L’Azerbaïdjan exige également que l’Arménie modifie sa Constitution pour supprimer toute référence aux droits des Arméniens d’Artsakh. Une telle modification imposée par un État tiers constituerait un précédent dangereux, montrant que l’Arménie perd le contrôle de ses propres lois. Ce serait une capitulation politique qui affaiblirait la position de l’Arménie dans toute négociation future, la soumettant ainsi aux diktats de Bakou. Pourtant, le gouvernement de Pashinyan semble prêt à accepter cette modification sous prétexte de favoriser un semblant de paix, au mépris des conséquences à long terme.
Un autre point majeur de préoccupation est l’ouverture d’un corridor reliant l’Azerbaïdjan au Nakhitchevan, et donc à la Turquie, en passant par la région arménienne de Syunik. Ce passage stratégique créerait une route sous influence turco-azerbaïdjanaise, affaiblissant la souveraineté de l’Arménie sur son propre territoire.
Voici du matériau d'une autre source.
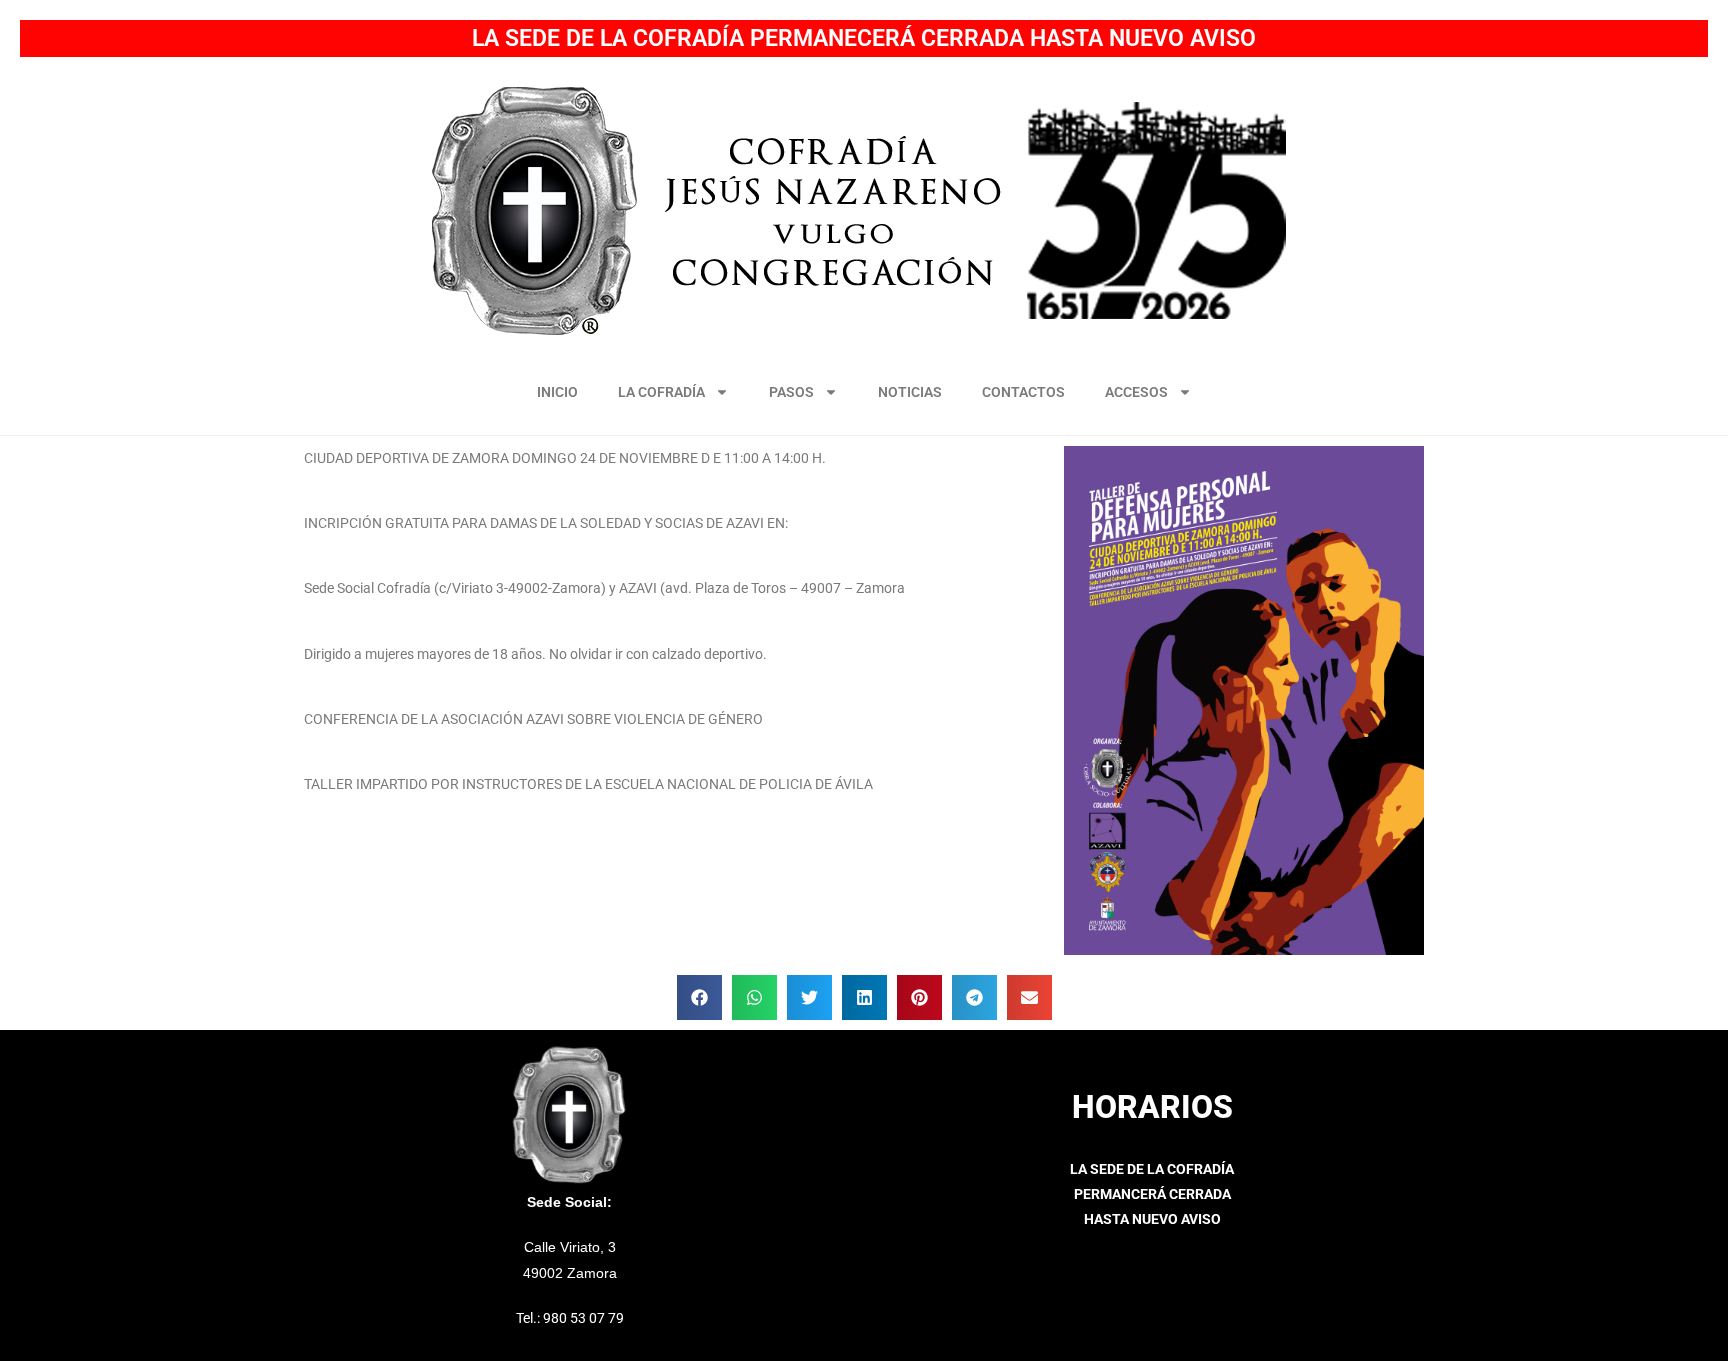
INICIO (557, 392)
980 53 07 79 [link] (583, 1318)
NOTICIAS (910, 392)
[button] (699, 997)
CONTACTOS (1023, 392)
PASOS (791, 392)
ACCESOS (1136, 392)
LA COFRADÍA (661, 392)
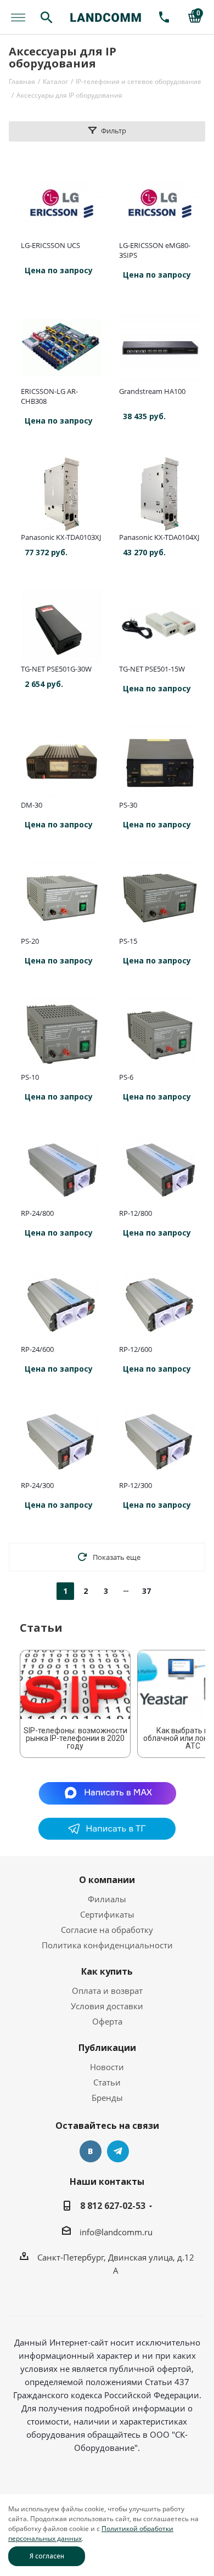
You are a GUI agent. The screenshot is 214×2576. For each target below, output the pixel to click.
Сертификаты (107, 1914)
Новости (107, 2066)
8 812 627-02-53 (112, 2206)
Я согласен (47, 2556)
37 (146, 1591)
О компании (107, 1880)
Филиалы (107, 1898)
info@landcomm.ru (116, 2231)
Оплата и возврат (107, 1990)
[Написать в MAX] (107, 1792)
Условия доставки (107, 2005)
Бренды (107, 2097)
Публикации (107, 2048)
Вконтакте (91, 2151)
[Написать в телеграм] (107, 1836)
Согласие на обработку (107, 1929)
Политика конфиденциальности (107, 1945)
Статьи (107, 2082)
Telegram (118, 2151)
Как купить (107, 1971)
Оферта (107, 2021)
Outre l’exposition à des risques sécuritaires accrus, ce projet réaliserait le rêve ultime des panturquistes : établir une continuité territoriale pan-turque, un objectif qui remonte à l’époque ottomane. Cette ambition se concrétiserait donc avec la signature de ce traité par deux hommes, dont le Premier ministre arménien.
Par ailleurs, le gouvernement arménien adopte une posture de plus en plus conciliante envers la Turquie, allant jusqu’à minimiser la question du génocide arménien. Cette dérive inquiète profondément, non seulement en Arménie, mais surtout au sein de la diaspora, dernier rempart contre le négationnisme turc. Sous la pression d’Ankara, Pashinyan et son administration cherchent à affaiblir la diaspora traditionnelle, qui incarne encore la mémoire du génocide et la lutte pour sa reconnaissance internationale. Un traité de paix commandité par Ankara effacerait progressivement cette mémoire au sein de l’État arménien, une nouvelle étape funeste pour le pouvoir en place après la capitulation en Artsakh. Ce serait un abandon historique, une soumission idéologique qui trahirait des générations de survivants et de militants ayant consacré leur vie à défendre la vérité et la justice.
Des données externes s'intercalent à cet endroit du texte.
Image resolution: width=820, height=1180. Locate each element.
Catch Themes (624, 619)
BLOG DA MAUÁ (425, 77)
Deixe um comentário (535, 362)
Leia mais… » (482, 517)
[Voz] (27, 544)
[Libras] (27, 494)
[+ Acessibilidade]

L’accord reconnaîtrait officiellement l’intégrité territoriale de l’Azerbaïdjan, entraînant l’abandon définitif des Arméniens d’Artsakh, déportés après l’offensive militaire azerbaïdjanaise de 2023. Cette décision validerait l’exode forcé de plus de 150 000 personnes, légitimant la disparition de la République d’Artsakh et mettant en péril leur droit de retour sur leurs terres ancestrales.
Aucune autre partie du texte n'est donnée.